- Instructions to follow
Set down, word for word, the line with "The image size is (573, 653)." and the lines after it through the final line of the data below, without pictures.

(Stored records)
---------------
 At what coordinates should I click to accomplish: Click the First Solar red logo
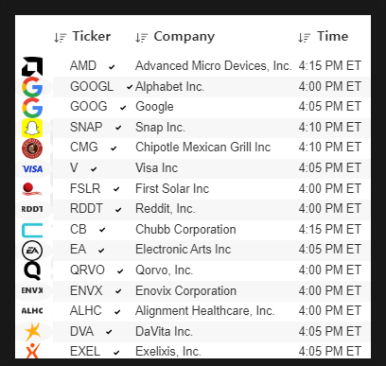click(31, 189)
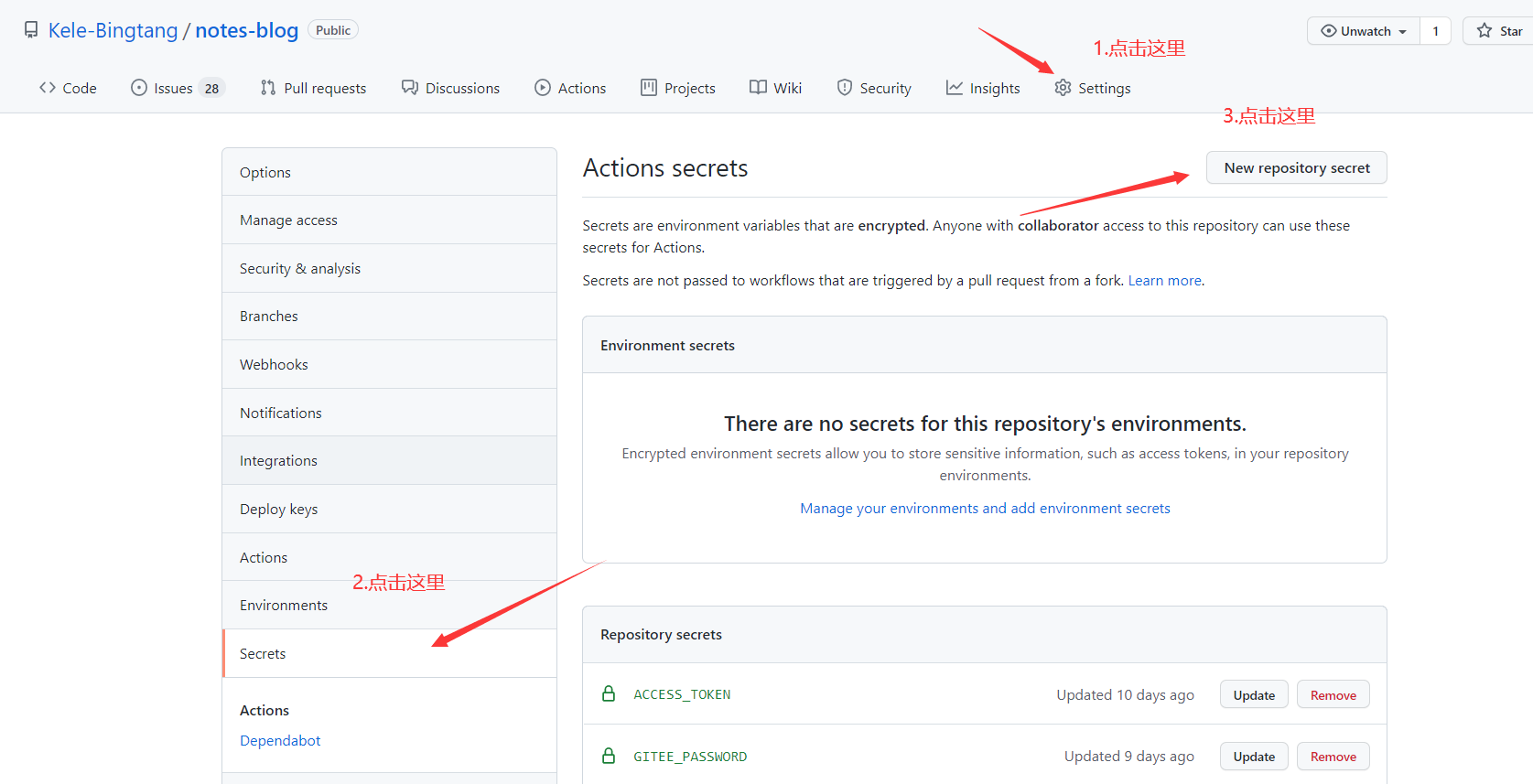
Task: Go to Deploy keys settings
Action: tap(278, 510)
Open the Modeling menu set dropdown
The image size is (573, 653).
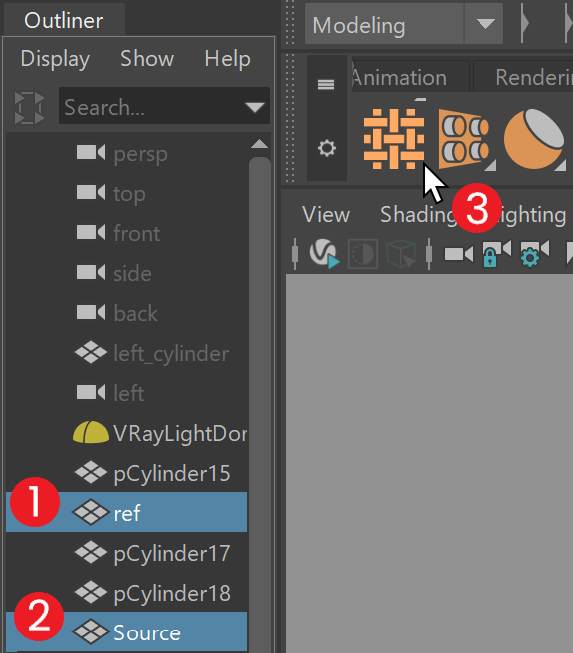(485, 24)
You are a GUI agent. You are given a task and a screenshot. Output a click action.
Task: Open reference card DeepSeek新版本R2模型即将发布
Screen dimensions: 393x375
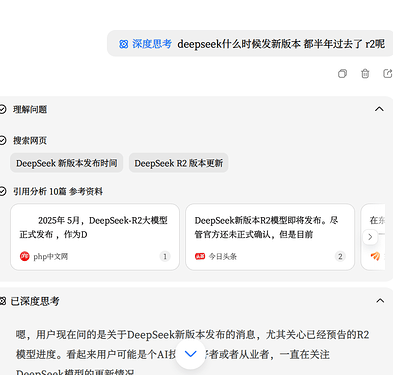click(x=270, y=237)
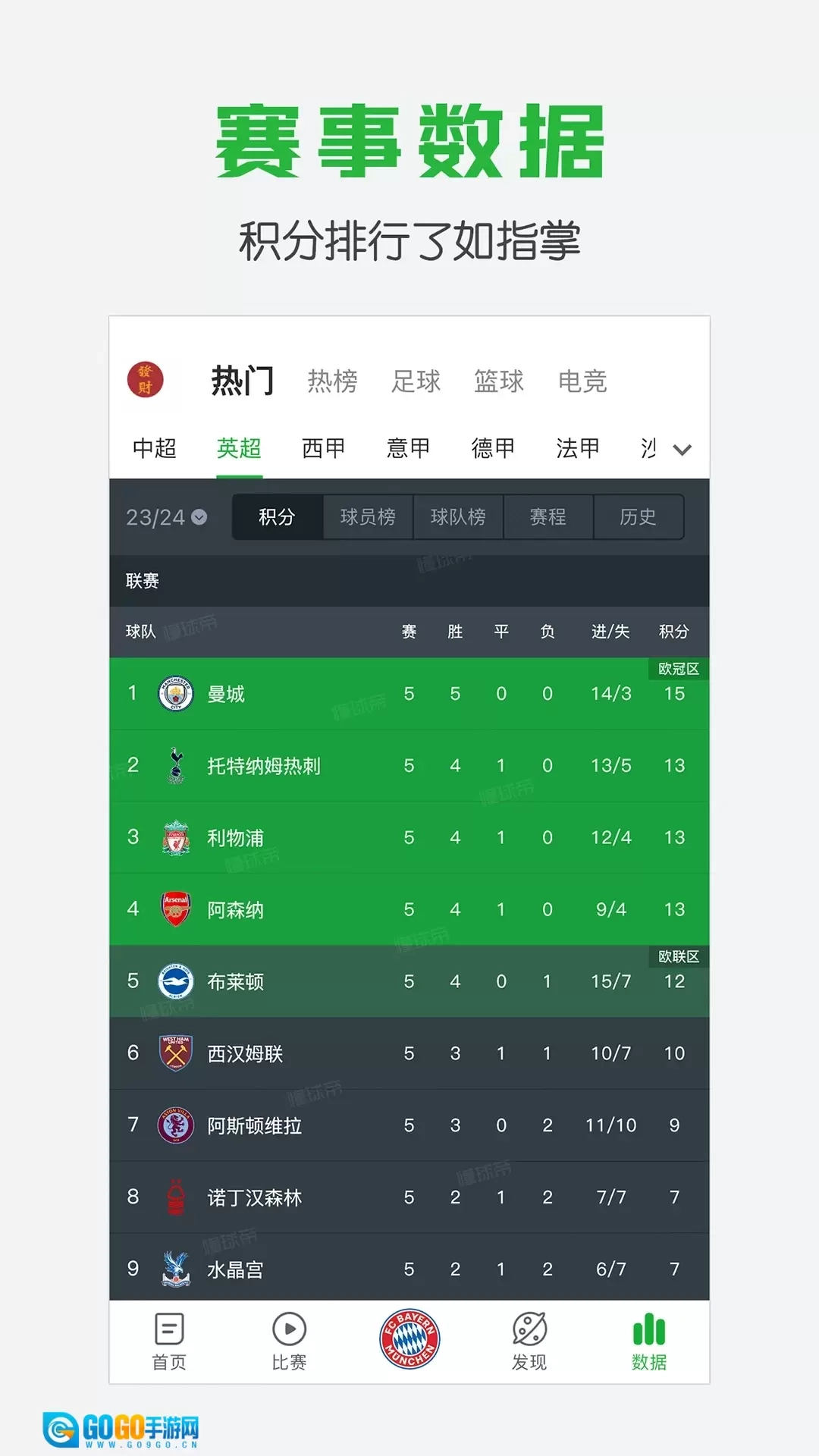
---------------
- Task output
The image size is (573, 653).
(485, 24)
You are a GUI agent. You are given a task and a screenshot. Output a click action.
Task: Open reference card DeepSeek新版本R2模型即将发布
Screen dimensions: 393x375
click(x=270, y=237)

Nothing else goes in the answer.